Senator James "Born Fighting" Webb declared on Tuesday that he is not willing to run as the vice presidential candidate along with Barack Obama. (See Washington Post. This news came as great comfort to Daniel Drezner, who resented the fact that, when he was testifying to a Senate committee recently, Webb was "bound and determined not to hear the answer I was giving him at one point." Well, the freshman senator never said he was "born listening," did he? Combative politicians like him tend to make up their minds early on, and don't care much about opposing points of view. Drezner's main objection to Webb, however, is his anti-trade position, which is a seductively tempting route to take for many politicians in a recessionary election year. (Does anyone still remember the Smoot-Hawley tariff? Total disaster.)

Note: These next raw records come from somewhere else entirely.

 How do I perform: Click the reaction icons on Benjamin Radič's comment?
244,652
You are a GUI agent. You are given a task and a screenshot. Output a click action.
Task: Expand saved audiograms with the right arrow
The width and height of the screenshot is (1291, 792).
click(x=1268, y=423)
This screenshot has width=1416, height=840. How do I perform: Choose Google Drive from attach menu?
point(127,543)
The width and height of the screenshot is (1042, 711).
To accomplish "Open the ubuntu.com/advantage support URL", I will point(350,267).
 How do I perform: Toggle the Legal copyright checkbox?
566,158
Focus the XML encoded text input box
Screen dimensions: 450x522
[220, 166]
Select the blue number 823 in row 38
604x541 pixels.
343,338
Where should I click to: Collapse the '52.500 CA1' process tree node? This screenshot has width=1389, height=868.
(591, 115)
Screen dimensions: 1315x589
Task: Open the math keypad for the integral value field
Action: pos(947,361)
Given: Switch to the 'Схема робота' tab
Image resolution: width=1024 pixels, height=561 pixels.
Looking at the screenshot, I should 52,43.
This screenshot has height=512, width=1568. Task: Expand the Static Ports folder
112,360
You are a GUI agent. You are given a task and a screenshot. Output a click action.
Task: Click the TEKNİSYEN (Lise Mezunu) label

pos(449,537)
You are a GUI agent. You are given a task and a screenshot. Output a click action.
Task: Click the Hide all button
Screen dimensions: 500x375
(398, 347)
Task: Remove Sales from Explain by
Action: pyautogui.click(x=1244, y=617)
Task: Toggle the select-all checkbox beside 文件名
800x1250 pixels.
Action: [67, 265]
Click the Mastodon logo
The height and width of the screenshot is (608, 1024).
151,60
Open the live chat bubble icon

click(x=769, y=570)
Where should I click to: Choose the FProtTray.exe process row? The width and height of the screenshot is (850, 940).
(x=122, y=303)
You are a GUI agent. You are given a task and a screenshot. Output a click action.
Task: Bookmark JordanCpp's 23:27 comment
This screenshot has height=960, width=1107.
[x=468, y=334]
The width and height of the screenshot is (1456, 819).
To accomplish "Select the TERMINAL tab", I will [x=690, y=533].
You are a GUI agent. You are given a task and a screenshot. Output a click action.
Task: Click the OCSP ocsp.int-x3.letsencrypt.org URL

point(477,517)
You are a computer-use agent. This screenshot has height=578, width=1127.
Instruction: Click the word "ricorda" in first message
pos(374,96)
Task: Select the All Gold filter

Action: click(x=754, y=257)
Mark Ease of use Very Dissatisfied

Among other Virginian politician with national aspirations, Mark Warner was once considered a prospective V.P candidate, but he is too busy running against Jim Gilmore for the U.S. Senate right now. Gov. Tim Kaine, would have to give up the last year of his term as governor, and that seems unlikely.
Recent reports suggest that newly elected RPV Chairman Jeff Frederick may want to keep his seat in the House of Delegates after all. I was having a hard time figuring out his intentions, but Brandon Bell reports that Frederick is raising money for a possible reelection bid next year. He speculates about the reasons, including the possibility that Frederick wanted to serve as both party chairman and executive director (a salaried position), but was discouraged from this by his supporters. Does he want to have his cake and eat it too, or is this fund-raising on behalf of his wife as a candidate? Hat tip to Shaun Kenney, who says he is "largely disappointed with the replacements (and non-Virginians) at RPV," and worries about "the flight of all the heavy-hitting fundraisers from RPV ." Come back, John Hager! Come back, Charlie Judd! Come back, Fred Malek!
Finally, Megan alerts us to a "grass-roots" viral Web phenomenon: "Republitarian for President!?" (It's a faux news report do-it-yourself video; pretty cool.) Well, Myron got more votes running for Clerk of Courts than I did running for Staunton Republican Chairman, so why not?
Obviously, I've been out of the blogospheric loop for a while, and am slowly getting caught up. Hey, baseball will do that to you!